Post-surgery purgatory…BRUTAL HONESTY!


I had weightloss surgery (gastric sleeve) in September this year, so today I’m currently sitting at almost 3 months post-surgery. I would like to state that having weight loss surgery absolutely & magically fixed my life…NOT! 

Here is what has happened to date…

When I was in the process of deciding for sure if I wanted to have surgery or continue losing weight without it (I lost a lot of weight pre-surgery), I sourced information from ALOT of blogs/vlogs from people who had already had surgery.

A common theme I noticed amongst the bloggers is that most people document what’s going on extensively (myself included) in the lead up to surgery day and then they kind of disappear for some time, only to pick back up again once they have lost 100+ pounds.

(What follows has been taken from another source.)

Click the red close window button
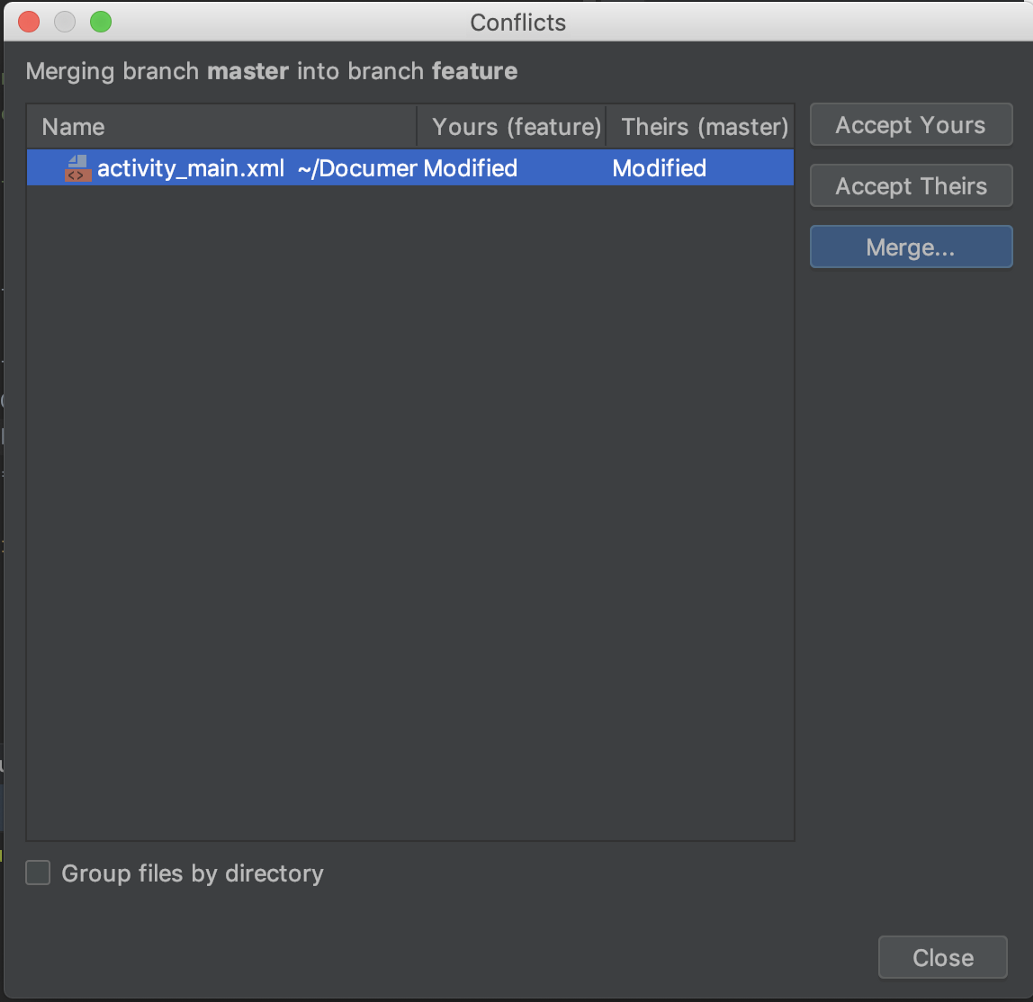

I found this extremely frustrating as I wanted more information on that “space in between”. From MY perspective, I totally understand why this happens now, why people withdraw (I will try to summarize from my point view, and expand on the points later):

  • EMOTIONS: Even though I had my anatomy SUCCESSFULLY arranged with surgery to maximize weightloss, my head was (perhaps is) still f*cked as far as self-esteem & all that shite. Surgery did not wipe out years of eating disorders & the rest of it! FACING THE EMOTIONAL CRAP IS HARD! 
  • FEELING LIKE SHITE: I woke up from my surgery feeling beyond sick. I’ve been through sea-sickness & morning sickness and the nausea I felt after the surgery was not even comparable. I felt like I was being punished!
  • THINGS DIDNT GO AS PLANNED: The nausea & dry heaving actually extended my hospital stay, which resulted in unforeseen medical expenses. Because of this & the fact that I couldn’t stop dry heaving I felt intense guilt & regret (SIDE NOTE: My period arrived 30 minutes before I ended up going into the OR…so there was that to deal with also!)
  • REGRET: for the entire first month post surgery I COMPLETELY regretted having the surgery. I felt betrayed by anyone who claimed weight loss surgery was wonderful & I HATED being around food because I still wanted to eat shite! And I felt f*cking hungry!
  • REALIZING THERE IS NO INSTANT GRATIFICATION FROM SURGERY! I did not wake up from surgery skinny & even though logically I knew this wouldn’t be the case it was disappointing to accept that there was still a lot of work to do. 

So here I am tonight, just a little bit further along from that apocalyptic first month. I am pleased to be able to report that I no longer regret having the surgery and I am starting to really see & feel the benefits of this surgical weightloss tool.

I feel very exposed posting my stats, but here they are anyway: I’m just shy of 5’10 & I currently weigh 194 pounds (size 12/L). Getting under 200 pounds was a HUGE milestone for me!!!

I need to double check but I think my weight on the day of surgery was 218 pounds? My health insurance required 6 months of documented weightloss PRIOR to having surgery and my first weigh in with my surgeon was 271 pounds…yep.

Things got much worse before they started to get better for me, but I am hopeful things will continue in the right direction.